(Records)
--- Begin ---

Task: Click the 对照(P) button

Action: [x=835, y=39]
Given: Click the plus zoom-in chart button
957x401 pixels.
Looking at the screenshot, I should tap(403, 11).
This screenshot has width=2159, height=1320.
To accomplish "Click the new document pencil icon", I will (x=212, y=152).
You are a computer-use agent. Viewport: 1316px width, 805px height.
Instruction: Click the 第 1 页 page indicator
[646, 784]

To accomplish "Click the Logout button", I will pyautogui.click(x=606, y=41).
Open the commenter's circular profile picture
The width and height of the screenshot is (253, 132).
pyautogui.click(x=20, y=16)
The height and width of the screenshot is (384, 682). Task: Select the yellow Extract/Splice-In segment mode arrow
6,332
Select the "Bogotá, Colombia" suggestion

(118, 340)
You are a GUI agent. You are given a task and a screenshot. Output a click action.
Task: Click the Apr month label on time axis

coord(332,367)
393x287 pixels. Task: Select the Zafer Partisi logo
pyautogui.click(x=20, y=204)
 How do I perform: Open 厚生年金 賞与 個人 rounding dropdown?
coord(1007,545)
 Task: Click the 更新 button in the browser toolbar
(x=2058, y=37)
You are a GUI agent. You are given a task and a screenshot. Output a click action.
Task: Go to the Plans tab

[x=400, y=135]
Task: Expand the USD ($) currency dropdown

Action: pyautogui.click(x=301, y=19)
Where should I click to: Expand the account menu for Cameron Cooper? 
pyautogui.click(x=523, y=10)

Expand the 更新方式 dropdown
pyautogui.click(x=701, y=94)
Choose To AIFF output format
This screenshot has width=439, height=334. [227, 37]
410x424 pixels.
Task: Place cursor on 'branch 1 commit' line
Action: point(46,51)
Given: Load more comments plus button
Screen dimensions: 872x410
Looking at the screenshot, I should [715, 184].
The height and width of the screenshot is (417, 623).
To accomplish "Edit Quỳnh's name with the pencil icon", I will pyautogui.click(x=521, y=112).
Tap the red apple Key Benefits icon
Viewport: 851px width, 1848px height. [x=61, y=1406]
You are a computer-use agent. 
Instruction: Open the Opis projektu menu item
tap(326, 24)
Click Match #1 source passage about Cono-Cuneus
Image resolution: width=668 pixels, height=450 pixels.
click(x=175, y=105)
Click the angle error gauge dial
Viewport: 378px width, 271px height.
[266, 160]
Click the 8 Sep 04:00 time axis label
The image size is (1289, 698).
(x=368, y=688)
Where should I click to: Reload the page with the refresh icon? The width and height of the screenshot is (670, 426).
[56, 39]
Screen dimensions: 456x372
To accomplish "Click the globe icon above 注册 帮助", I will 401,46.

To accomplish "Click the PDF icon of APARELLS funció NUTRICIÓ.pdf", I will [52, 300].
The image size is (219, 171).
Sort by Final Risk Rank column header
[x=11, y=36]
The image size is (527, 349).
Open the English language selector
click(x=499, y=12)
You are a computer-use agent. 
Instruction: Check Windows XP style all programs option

--- End ---

» SET EXERCISE
Write out the listing again, swapping "dropdown" for "drop-down list" wherever it appears. Keep everything else the same.

» TASK OUTPUT
Task: Click the 对照(P) button

Action: [x=835, y=39]
Given: Click the plus zoom-in chart button
957x401 pixels.
Looking at the screenshot, I should tap(403, 11).
This screenshot has width=2159, height=1320.
To accomplish "Click the new document pencil icon", I will (x=212, y=152).
You are a computer-use agent. Viewport: 1316px width, 805px height.
Instruction: Click the 第 1 页 page indicator
[646, 784]

To accomplish "Click the Logout button", I will pyautogui.click(x=606, y=41).
Open the commenter's circular profile picture
The width and height of the screenshot is (253, 132).
pyautogui.click(x=20, y=16)
The height and width of the screenshot is (384, 682). Task: Select the yellow Extract/Splice-In segment mode arrow
6,332
Select the "Bogotá, Colombia" suggestion

(118, 340)
You are a GUI agent. You are given a task and a screenshot. Output a click action.
Task: Click the Apr month label on time axis

coord(332,367)
393x287 pixels. Task: Select the Zafer Partisi logo
pyautogui.click(x=20, y=204)
 How do I perform: Open 厚生年金 賞与 個人 rounding drop-down list?
coord(1007,545)
 Task: Click the 更新 button in the browser toolbar
(x=2058, y=37)
You are a GUI agent. You are given a task and a screenshot. Output a click action.
Task: Go to the Plans tab

[x=400, y=135]
Task: Expand the USD ($) currency drop-down list

Action: pyautogui.click(x=301, y=19)
Where should I click to: Expand the account menu for Cameron Cooper? 
pyautogui.click(x=523, y=10)

Expand the 更新方式 drop-down list
pyautogui.click(x=701, y=94)
Choose To AIFF output format
This screenshot has width=439, height=334. [227, 37]
410x424 pixels.
Task: Place cursor on 'branch 1 commit' line
Action: point(46,51)
Given: Load more comments plus button
Screen dimensions: 872x410
Looking at the screenshot, I should [715, 184].
The height and width of the screenshot is (417, 623).
To accomplish "Edit Quỳnh's name with the pencil icon", I will pyautogui.click(x=521, y=112).
Tap the red apple Key Benefits icon
Viewport: 851px width, 1848px height. [x=61, y=1406]
You are a computer-use agent. 
Instruction: Open the Opis projektu menu item
tap(326, 24)
Click Match #1 source passage about Cono-Cuneus
Image resolution: width=668 pixels, height=450 pixels.
click(x=175, y=105)
Click the angle error gauge dial
Viewport: 378px width, 271px height.
[266, 160]
Click the 8 Sep 04:00 time axis label
The image size is (1289, 698).
(x=368, y=688)
Where should I click to: Reload the page with the refresh icon? The width and height of the screenshot is (670, 426).
[56, 39]
Screen dimensions: 456x372
To accomplish "Click the globe icon above 注册 帮助", I will 401,46.

To accomplish "Click the PDF icon of APARELLS funció NUTRICIÓ.pdf", I will [52, 300].
The image size is (219, 171).
Sort by Final Risk Rank column header
[x=11, y=36]
The image size is (527, 349).
Open the English language selector
click(x=499, y=12)
You are a computer-use agent. 
Instruction: Check Windows XP style all programs option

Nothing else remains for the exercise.